Ein grauer Gerichtssaal in Düsseldorf. Die Spannung ist greifbar, als der psychiatrische Gutachter sein Urteil verkündet. Issa al H., der mutmaßliche Täter des Messerangriffs auf dem Solinger Stadtfest, sei «voll schuldfähig». Die Worte hallen nach im Raum.
Der 26-jährige Syrer soll im August drei Menschen getötet und acht weitere verletzt haben. Ein Verbrechen, das Deutschland erschütterte. Nun bestätigt der Sachverständige: Keine psychische Erkrankung, keine verminderte Steuerungsfähigkeit. Die Terrororganisation IS hatte die Tat für sich reklamiert.
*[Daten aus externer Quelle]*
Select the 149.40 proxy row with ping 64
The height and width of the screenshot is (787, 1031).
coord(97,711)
«In den Gesprächen zeigte er keinerlei Anzeichen einer relevanten psychischen Störung», erklärt der Gutachter vor dem Oberlandesgericht. Die Opferfamilien hören zu, ihre Gesichter versteinert. Ich beobachte ihre Hände – manche fest verschränkt, andere zittern leicht.
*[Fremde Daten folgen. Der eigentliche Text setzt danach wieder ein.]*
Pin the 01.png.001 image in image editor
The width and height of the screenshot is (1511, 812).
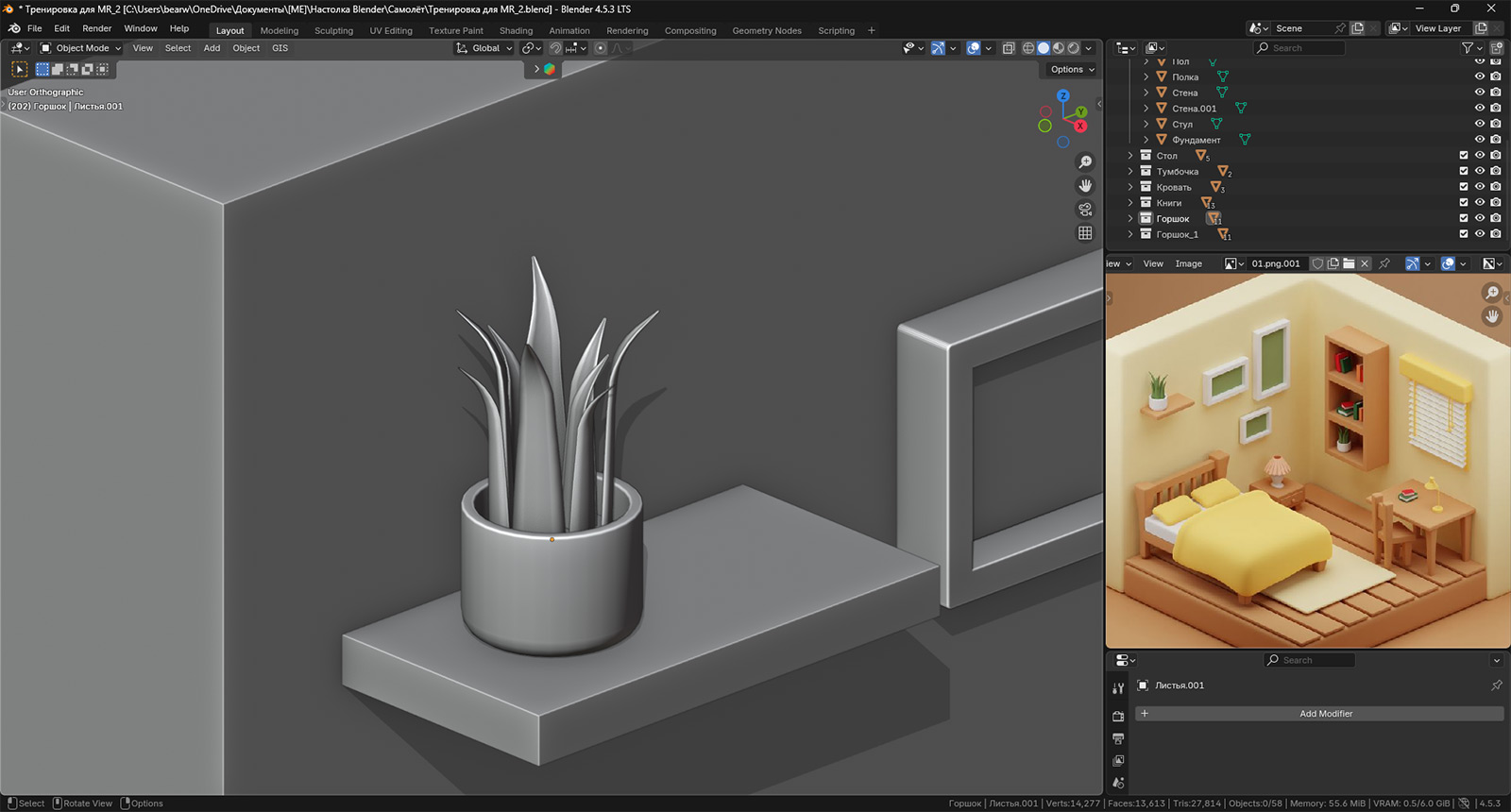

Vergangene Woche noch erlebte ich eine Mahnwache vor dem Gericht. «Wir wollen Gerechtigkeit, aber keinen Hass schüren«, sagte mir eine Solingerin mit Tränen in den Augen. Die Stadt ringt noch immer mit dem Trauma.
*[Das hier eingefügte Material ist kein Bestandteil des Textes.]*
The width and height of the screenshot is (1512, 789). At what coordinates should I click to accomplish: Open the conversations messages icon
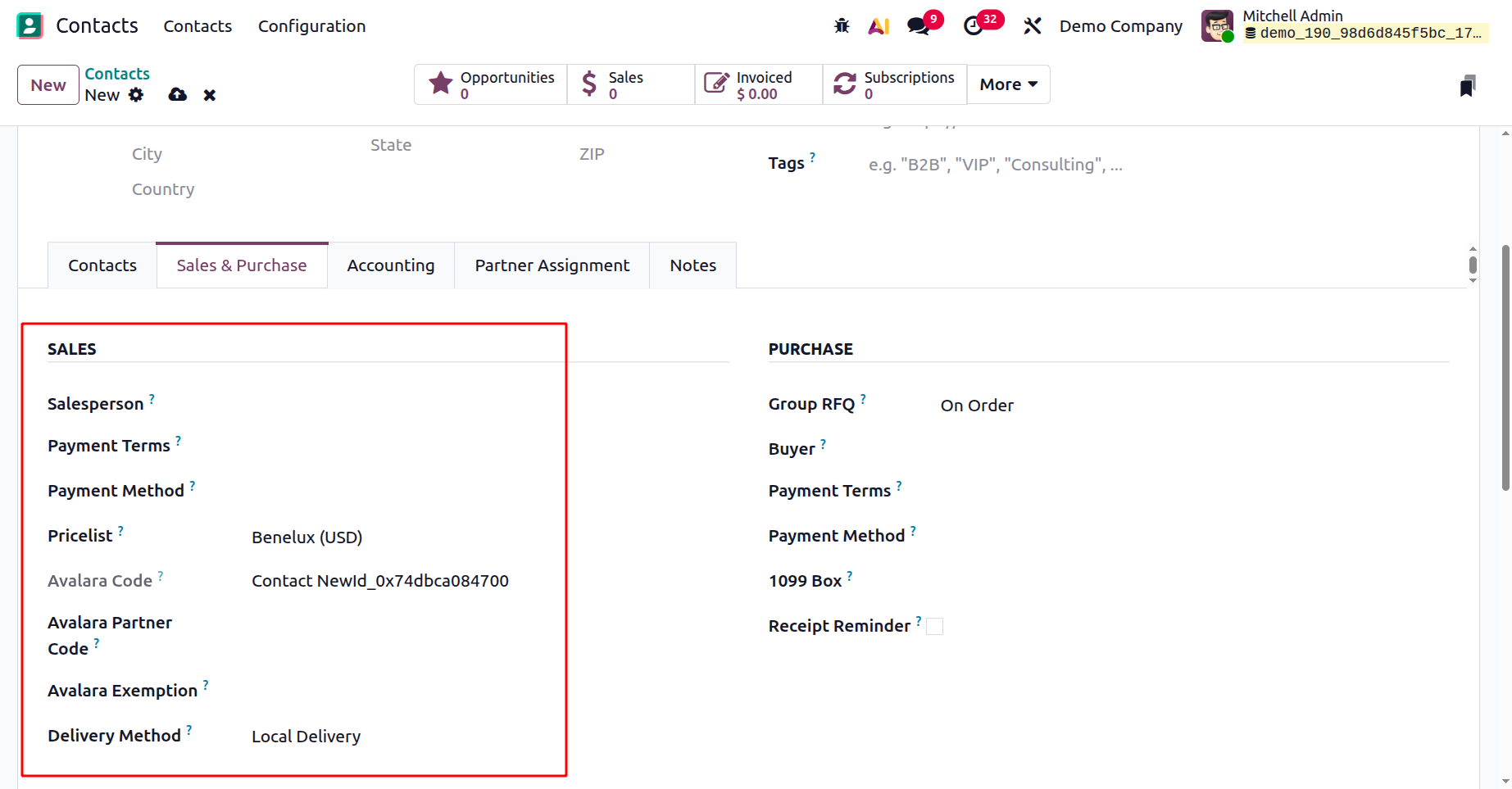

Die Ermittlungen zeigen: Der Angeklagte soll sich selbst radikalisiert haben. Ein erschreckend häufiges Phänomen. Experten warnen vor einer zunehmenden Einzeltäter-Problematik. Doch hinter juristischen Begriffen wie «Schuldfähigkeit» stehen reale Schicksale und eine Stadt, die zusammenrückt, um gemeinsam zu trauern. Die Wunde bleibt, doch Solingen lässt sich nicht spalten.